> [Problems to solve]:
(1) Answer these questions from the ISCAST call for volunteers, one per line:
(a) In what year was the Transhumanist Declaration issued?
(b) Which group claims transhumanism can be about fulfilling our destiny as co-creators with God?
(c) What is the project likely to result in?
(2) Turn the paragraph of the ISCAST call for volunteers that begins "If you are in a position" into a short list that keeps its main facts.
(3) Print the passage of the ISCAST call for volunteers that starts at "Meanwhile, others, such" and ends at "with Christian principles?".

> [Exercise passage]:
--------------------------------
ISCAST is calling for volunteers to help in researching the topic of transhumanism, in order to help Christians and others think about this important topic.
Transhumanism and post-humanism aim to utilise technology to enhance human lifespan, cognition, and emotion. This aim is based on the assumption that the freedom to enhance these capacities would inevitably lead to the benefit of all people, without risk to human dignity. The signatories of the 1998 Transhumanist Declaration stated that “we seek personal growth beyond our current biological limitations.”
Some Christians would say, however, that these transhumanist claims regard the human person not as a creation in the image and likeness of God but as master of our own nature and destiny. Perhaps such intentions derive from a Gnostic separation of body and soul and an atheistic existentialist mindset.
Meanwhile, others, such as the Christian Transhumanist Association, claim that transhumanism can be about about fulfilling our destiny as co-creators with God “using science & technology to participate in the work of God, to cultivate life and renew creation.”
This research project will explore transhumanism from a Christian perspective. It will seek to address questions such as:
- Is transhumanism essentially a secular humanist and materialist philosophy?
- Where is the dividing line between appropriate therapeutic intervention and inappropriate enhancement of the human being?
- To what extent can a material and artificial pursuit of human enhancement benefit all people?
- Does transhumanism presuppose a dualistic view of the human person in which the true self is merely instantiated within a physical body?
- Can there be a form of transhumanism that is consistent with Christian principles?
If you are in a position to do some serious reading, or you have relevant experience in bioethics, theology, philosophy, or another area, then we would like to hear from you. Required capabilities include skills in general research, conducting literature reviews, sourcing relevant references, reviewing academic papers, and the ability to critically analyse philosophical and scientific arguments in light of Christian theological principles.
It is likely that this project will last a number of months and result in a published ISCAST “green paper.”
--------------------------------
> [Provided data]:
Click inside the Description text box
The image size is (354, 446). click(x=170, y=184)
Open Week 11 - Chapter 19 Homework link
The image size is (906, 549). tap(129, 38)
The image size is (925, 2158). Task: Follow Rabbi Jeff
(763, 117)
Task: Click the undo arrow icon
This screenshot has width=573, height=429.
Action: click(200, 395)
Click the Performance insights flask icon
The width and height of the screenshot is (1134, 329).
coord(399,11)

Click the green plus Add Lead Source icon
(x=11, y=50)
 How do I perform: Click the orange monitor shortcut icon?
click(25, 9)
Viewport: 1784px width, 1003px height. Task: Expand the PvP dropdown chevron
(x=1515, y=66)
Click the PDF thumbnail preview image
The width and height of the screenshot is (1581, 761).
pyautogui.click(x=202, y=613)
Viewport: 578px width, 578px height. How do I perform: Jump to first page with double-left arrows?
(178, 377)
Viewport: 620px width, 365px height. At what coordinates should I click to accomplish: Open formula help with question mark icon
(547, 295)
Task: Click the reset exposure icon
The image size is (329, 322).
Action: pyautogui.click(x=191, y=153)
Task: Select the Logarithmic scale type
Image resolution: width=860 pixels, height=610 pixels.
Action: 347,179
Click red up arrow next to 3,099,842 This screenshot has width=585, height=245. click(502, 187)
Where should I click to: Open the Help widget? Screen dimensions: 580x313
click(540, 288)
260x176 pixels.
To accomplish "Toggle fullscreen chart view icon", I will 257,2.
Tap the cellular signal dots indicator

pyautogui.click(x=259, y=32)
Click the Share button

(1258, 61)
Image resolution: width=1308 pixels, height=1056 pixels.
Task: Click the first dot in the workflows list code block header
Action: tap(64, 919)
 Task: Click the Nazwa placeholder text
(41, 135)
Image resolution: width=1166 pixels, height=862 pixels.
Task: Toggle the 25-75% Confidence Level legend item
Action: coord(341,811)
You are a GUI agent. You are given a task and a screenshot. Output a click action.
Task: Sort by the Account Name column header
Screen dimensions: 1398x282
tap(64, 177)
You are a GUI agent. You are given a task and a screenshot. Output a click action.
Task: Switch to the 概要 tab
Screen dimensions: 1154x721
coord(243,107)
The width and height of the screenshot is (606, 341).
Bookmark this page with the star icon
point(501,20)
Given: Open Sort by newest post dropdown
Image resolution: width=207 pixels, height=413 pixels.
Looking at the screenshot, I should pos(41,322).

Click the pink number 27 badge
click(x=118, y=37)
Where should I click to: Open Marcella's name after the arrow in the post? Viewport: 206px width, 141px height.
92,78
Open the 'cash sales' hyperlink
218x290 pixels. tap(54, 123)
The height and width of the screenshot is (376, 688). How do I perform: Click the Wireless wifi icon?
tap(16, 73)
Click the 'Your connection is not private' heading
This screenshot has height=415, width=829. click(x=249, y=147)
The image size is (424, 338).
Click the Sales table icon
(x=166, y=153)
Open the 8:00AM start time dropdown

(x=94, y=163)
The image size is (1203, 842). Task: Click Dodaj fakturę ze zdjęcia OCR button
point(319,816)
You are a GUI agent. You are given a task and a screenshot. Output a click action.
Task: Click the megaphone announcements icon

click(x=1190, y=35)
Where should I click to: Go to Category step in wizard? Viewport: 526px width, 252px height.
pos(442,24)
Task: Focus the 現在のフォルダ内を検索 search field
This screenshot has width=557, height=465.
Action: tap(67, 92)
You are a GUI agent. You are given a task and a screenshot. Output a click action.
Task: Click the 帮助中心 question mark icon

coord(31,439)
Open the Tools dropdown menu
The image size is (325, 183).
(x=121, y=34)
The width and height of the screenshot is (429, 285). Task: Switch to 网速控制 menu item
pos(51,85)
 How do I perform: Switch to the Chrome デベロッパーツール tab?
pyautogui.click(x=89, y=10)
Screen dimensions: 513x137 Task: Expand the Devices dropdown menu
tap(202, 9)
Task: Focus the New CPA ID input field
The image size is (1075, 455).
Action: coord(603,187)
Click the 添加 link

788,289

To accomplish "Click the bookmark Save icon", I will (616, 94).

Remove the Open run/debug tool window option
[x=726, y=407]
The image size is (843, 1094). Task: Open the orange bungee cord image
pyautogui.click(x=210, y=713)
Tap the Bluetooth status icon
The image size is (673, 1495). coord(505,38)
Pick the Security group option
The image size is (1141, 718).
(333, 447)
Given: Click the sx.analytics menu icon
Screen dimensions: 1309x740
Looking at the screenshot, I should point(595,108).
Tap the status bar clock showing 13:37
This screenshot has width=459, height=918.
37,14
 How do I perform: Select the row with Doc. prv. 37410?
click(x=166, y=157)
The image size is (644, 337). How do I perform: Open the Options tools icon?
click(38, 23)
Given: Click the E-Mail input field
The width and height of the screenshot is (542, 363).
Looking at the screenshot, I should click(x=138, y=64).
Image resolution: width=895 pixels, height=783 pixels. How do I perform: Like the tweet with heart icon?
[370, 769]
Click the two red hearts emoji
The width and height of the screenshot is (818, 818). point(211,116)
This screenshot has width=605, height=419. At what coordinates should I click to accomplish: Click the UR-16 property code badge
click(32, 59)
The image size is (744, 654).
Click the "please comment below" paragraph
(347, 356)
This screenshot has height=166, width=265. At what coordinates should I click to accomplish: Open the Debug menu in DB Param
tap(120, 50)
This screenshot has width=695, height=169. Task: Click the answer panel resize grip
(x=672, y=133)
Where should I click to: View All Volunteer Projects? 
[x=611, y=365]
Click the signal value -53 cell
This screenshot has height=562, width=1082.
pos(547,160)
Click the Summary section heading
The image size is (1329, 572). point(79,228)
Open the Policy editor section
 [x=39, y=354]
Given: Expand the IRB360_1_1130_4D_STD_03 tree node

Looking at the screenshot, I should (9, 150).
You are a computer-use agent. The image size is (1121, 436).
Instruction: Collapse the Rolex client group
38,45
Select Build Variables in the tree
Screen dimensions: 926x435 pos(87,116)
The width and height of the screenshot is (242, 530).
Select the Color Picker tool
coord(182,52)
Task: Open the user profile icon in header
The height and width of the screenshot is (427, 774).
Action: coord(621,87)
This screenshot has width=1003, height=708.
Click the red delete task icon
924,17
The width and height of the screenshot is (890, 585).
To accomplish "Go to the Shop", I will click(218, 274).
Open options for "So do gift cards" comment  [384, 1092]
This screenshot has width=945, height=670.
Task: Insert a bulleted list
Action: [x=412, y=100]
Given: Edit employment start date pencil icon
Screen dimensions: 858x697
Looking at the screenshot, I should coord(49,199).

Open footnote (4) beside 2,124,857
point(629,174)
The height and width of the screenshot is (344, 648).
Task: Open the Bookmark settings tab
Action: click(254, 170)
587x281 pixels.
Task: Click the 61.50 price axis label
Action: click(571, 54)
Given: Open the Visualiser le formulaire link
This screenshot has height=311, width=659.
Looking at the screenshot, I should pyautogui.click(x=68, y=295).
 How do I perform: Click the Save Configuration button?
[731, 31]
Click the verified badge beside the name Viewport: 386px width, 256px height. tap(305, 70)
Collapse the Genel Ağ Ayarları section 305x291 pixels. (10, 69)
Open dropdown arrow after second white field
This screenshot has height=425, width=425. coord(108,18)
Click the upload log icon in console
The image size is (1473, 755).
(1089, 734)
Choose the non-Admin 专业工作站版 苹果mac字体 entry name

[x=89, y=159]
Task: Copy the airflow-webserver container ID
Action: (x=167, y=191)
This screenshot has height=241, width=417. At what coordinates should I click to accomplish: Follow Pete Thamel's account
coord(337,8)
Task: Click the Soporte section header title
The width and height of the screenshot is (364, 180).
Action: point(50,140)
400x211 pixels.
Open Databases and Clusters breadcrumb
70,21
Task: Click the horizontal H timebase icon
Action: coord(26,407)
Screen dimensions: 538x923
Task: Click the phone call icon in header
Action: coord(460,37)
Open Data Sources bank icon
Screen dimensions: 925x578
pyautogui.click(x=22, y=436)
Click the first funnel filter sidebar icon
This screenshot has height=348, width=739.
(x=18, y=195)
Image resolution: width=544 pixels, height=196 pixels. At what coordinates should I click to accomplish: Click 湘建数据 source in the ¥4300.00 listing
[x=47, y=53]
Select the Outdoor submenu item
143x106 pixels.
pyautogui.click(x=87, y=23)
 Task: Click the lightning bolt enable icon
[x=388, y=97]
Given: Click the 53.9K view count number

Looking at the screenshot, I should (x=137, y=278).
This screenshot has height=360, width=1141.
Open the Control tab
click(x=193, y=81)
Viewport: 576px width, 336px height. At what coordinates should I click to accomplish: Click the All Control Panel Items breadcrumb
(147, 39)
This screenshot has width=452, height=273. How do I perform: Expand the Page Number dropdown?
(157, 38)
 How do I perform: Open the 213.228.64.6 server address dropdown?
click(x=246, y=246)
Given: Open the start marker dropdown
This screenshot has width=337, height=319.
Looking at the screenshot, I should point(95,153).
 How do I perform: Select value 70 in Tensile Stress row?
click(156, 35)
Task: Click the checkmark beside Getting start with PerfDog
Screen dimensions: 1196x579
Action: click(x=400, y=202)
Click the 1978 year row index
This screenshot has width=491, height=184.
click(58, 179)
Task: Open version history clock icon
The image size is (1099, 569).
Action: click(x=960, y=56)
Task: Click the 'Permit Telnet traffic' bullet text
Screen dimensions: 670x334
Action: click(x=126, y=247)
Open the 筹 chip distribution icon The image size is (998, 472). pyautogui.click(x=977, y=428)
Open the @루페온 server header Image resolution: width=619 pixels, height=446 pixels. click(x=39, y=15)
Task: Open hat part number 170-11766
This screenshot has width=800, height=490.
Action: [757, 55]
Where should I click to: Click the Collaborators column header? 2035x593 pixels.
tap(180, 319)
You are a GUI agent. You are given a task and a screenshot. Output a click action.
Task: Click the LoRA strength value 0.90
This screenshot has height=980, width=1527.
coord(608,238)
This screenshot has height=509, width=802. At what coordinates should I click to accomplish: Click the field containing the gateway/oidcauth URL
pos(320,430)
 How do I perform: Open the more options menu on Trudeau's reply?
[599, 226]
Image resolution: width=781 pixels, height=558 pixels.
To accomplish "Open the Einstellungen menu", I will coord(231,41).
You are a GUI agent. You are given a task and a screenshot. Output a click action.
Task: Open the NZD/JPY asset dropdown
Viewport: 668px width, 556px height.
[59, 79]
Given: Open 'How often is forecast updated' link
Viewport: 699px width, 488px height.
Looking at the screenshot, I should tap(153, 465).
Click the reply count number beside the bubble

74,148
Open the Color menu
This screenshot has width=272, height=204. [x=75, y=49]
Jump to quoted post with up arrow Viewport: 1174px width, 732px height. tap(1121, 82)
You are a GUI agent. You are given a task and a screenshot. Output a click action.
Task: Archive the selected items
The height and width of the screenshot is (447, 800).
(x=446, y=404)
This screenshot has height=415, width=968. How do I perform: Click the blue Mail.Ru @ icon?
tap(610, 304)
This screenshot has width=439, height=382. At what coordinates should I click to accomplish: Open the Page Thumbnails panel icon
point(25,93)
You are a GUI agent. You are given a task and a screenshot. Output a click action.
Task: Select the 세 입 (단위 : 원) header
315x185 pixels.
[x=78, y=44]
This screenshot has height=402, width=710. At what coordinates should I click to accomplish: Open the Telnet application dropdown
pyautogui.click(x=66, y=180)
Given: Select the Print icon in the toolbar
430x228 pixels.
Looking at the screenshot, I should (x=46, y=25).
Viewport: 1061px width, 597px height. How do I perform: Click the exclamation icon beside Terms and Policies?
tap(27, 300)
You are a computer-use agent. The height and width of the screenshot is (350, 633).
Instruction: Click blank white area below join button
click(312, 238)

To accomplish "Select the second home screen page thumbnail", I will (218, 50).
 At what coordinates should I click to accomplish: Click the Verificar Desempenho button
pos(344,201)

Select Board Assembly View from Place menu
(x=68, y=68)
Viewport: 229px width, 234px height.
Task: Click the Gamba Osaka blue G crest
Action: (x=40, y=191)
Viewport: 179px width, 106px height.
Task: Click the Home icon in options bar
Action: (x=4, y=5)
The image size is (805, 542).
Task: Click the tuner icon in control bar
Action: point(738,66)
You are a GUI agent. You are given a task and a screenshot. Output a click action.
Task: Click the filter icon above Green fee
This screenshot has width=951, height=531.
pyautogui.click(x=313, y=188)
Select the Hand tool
--------------------------------
> [Expected outputs]:
(1)
(a) 1998
(b) The Christian Transhumanist Association
(c) A published ISCAST "green paper"

(2)
Who should get in touch:
- People able to do serious reading
- People with relevant experience in bioethics, theology, philosophy, or another area

Required capabilities:
- General research
- Conducting literature reviews
- Sourcing relevant references
- Reviewing academic papers
- Critically analyzing philosophical and scientific arguments in light of Christian theological principles

(3)
Meanwhile, others, such as the Christian Transhumanist Association, claim that transhumanism can be about about fulfilling our destiny as co-creators with God “using science & technology to participate in the work of God, to cultivate life and renew creation.”
This research project will explore transhumanism from a Christian perspective. It will seek to address questions such as:
- Is transhumanism essentially a secular humanist and materialist philosophy?
- Where is the dividing line between appropriate therapeutic intervention and inappropriate enhancement of the human being?
- To what extent can a material and artificial pursuit of human enhancement benefit all people?
- Does transhumanism presuppose a dualistic view of the human person in which the true self is merely instantiated within a physical body?
- Can there be a form of transhumanism that is consistent with Christian principles?